This post is by SmartBrief Finance Editor Sean McMahon, who is reporting live from the annual meeting for the Securities Industry and Financial Markets Association today in New York. For more coverage of the meeting, follow @SBFinance on Twitter and sign up for SIFMA SmartBrief.
The most important aspect of the Dodd-Frank Act is that it provides much-needed clarity on the rules of the game on Wall Street, said Morgan Stanley President and CEO James P. Gorman. “We now have the sandbox dimensions,” Gorman said.
Dodd-Frank does not solve the issues that caused the financial crisis, Gorman said — but that wasn’t the aim. “[Dodd-Frank] was intended to make sense of the alphabet soup of regulators.” Gorman believes the most important elements of Dodd-Frank are that it creates a systemic risk regulator and addresses the need for a resolution authority.

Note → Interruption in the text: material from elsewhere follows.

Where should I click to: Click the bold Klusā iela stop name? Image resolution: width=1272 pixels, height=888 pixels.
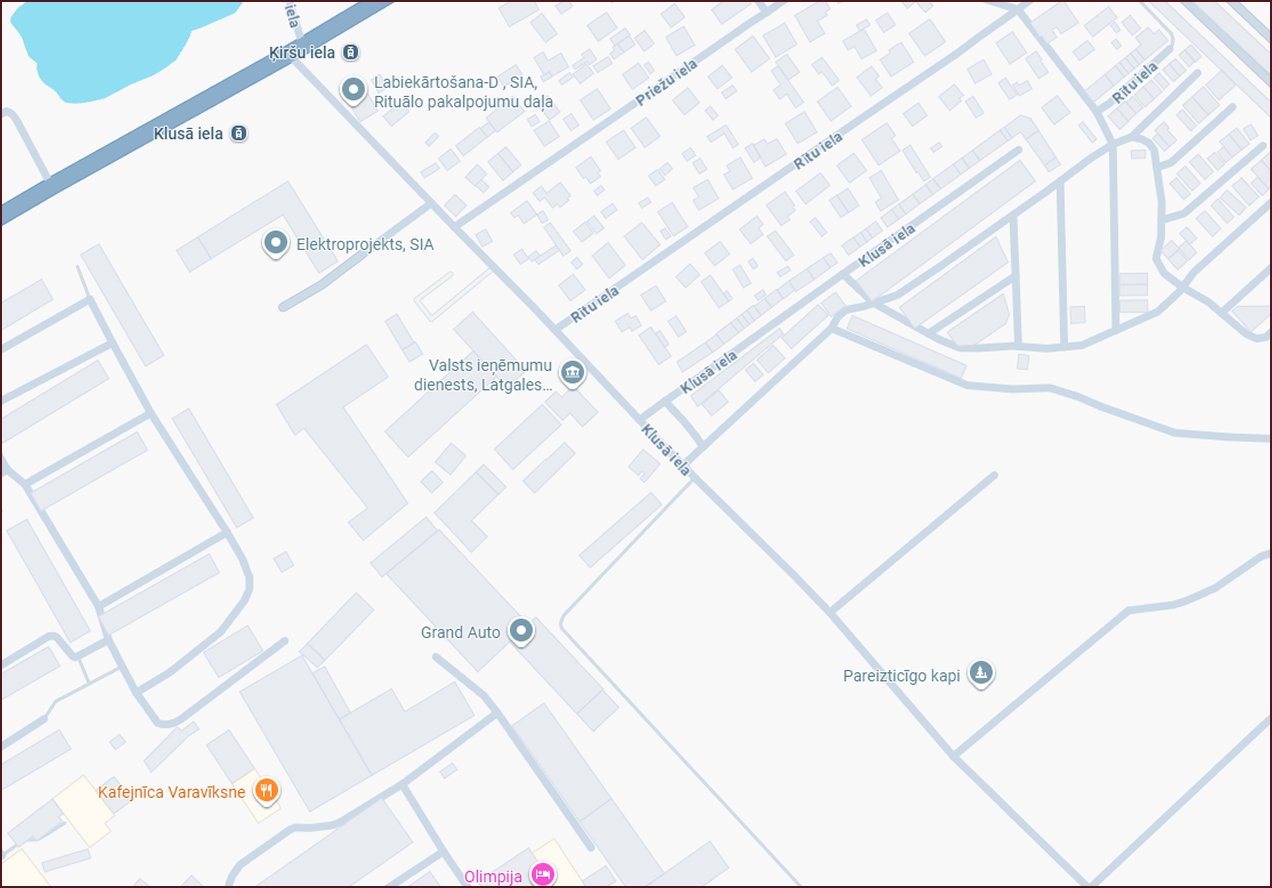click(x=190, y=133)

Gorman said the lesson of the financial crisis is that “leverage is a killer.” Labeling himself a hawk when it comes to the issue of “too big to fail,” Gorman explained that institutions should be allowed to fail. The value of a resolution authority is that should an institution fail, its counterparties won’t fear that their funds will be trapped within the failing entity.
Gorman went on to explain that the industry must do more to help consumers understand the value of Dodd-Frank so that it can be a stepping stone toward restoring confidence in the markets. “We’ve clearly lost the battle for the consumer’s ear,” Gorman said, adding that Wall Street needs educate consumers on why capital is the key to capitalism.